I refuse to join Pinterest. They still steal our bandwidth from our servers to serve pictures from us by hotlinking them from my servers. That's where they have a browser on their servers, that come here acting like a visitor who clicks on the image here, but to display there, rather than save the image or catche the image to display there using their own server resources. They make millions of dollars. They should pay for their own resources, bandwidth, & servers, instead of sneaking around leaching off of poor & independent sites like ours.
They claim they don't do it, but I catch them regularly hotlinking to our pictures, stealing our bandwidth, & consuming our server resources. They're damn sneaking about it too.
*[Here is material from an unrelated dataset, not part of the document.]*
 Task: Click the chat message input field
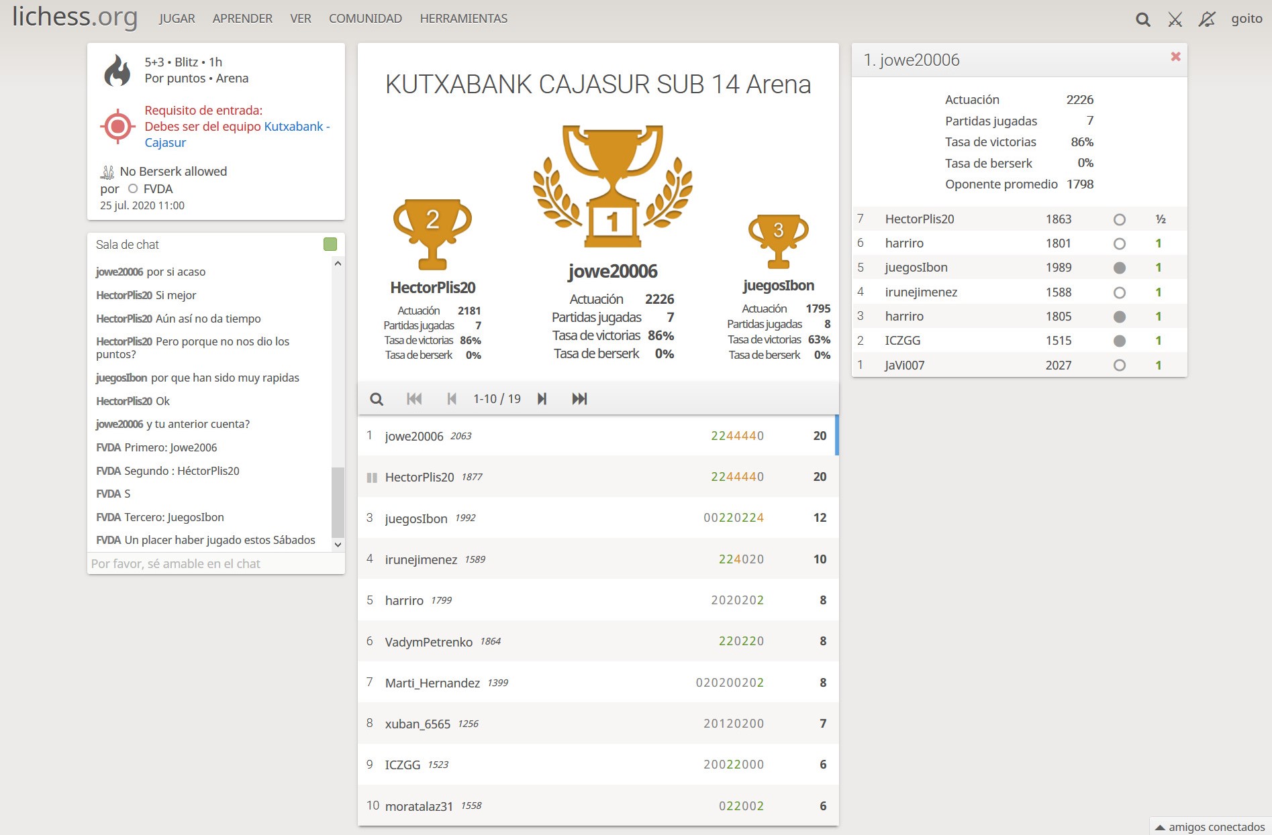coord(215,564)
If I write some script to block them or block their ISP, they get in through disguised as another fake visitor, through another one of their ISPs or a new ISP ID range that I didn't block yet.
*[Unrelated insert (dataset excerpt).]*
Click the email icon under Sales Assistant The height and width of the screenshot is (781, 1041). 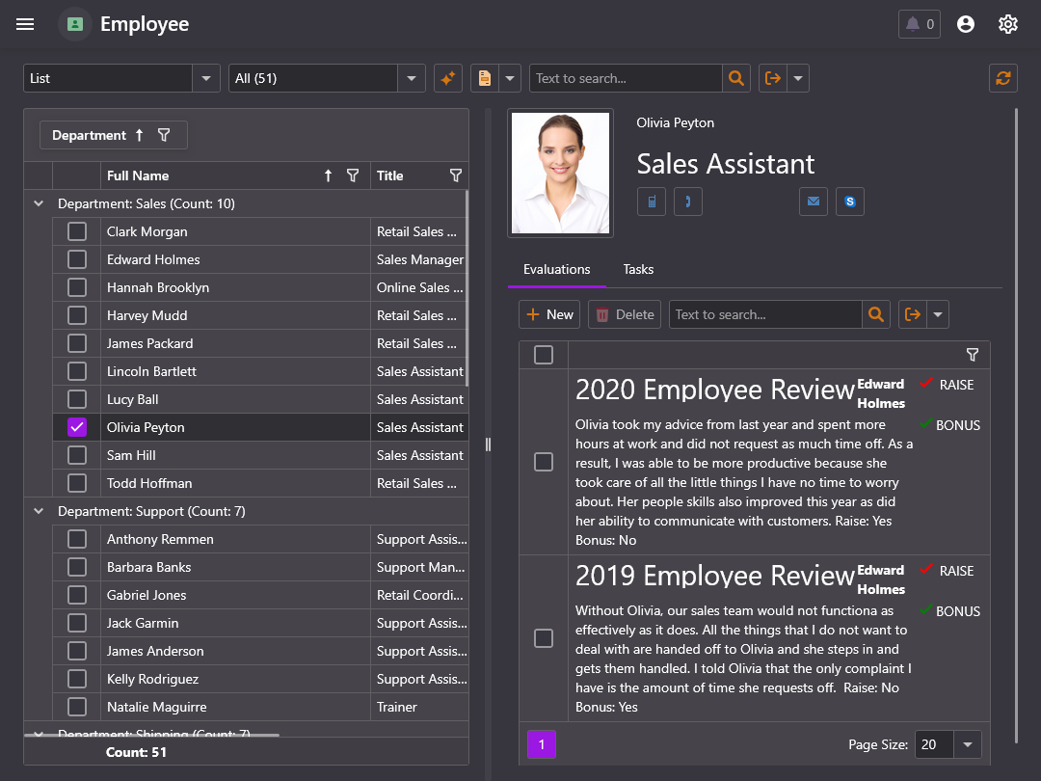(814, 202)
I used some script blocking to block their banners when I visit there, so I can see their pictures without their banner asking to join blocking my view, but sometimes it don't work when viewing their full size images. I suspect the ones it don't work on are also ones they're hotlinking to, & stealing somebody else's bandwidth to display.
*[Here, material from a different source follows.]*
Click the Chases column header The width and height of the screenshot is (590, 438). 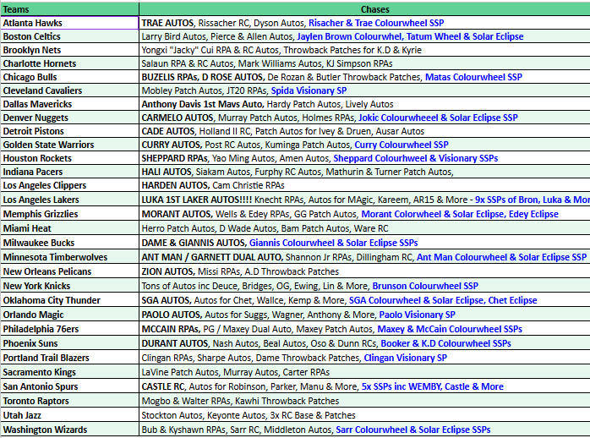click(363, 8)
Another very scary problem about them is, that if a picture or pictures from a particular site seem popular, they will spider the site to collect more images, & create a section titled after keywords found at that site... without the site owners or image owners permission. Then, Pinterest may copy the images over to its own servers, & their copy will still exist even if the site or image owner deletes the pictures.
The problem with this is, that Pinterest claims ownership & rights to of any and all images used on Pinterest web sites according to their terms of service.
So years later, they can turn around sue us, or issue a take down notice for us to remove the images by claiming they own the copyright to them. Anything posted on Pinterest by users, or anything posted by Pinterest by their spiders, or fake users that they created themselves, automatically becomes their property according to their terms of service. By posting at Pinterest you automatically signed away all rights to them for anything you post there when you joined. It's in the fine print of the agreement you made when joining.
They create a full-size image from your site, which you have no longer have control over, that will compete with your site's images in search engines, and perhaps, erode the traffic to (and value of) your web site.
Say someone links to an article or post you've made. Wonderful news! Now, interested parties who might never have found your site can be exposed to your material. But what if someone pins a photo from the "linked" post instead of your original? You guessed it. The person who linked your content gets the click back and not the original poster. Add to this the fact that Pinterest makes it incredibly easy to re-blog the Pin instead of the original content, and basically you've lost all control over ownership of your work.
Pinterest is not our friend. They will ruin or destroy small or independent sites, & take over their material for their short term profits. It doesn't matter to them if they destroy or exploit sites, because for every one they helped bring down or ruin, there will be another new one to exploit for a while.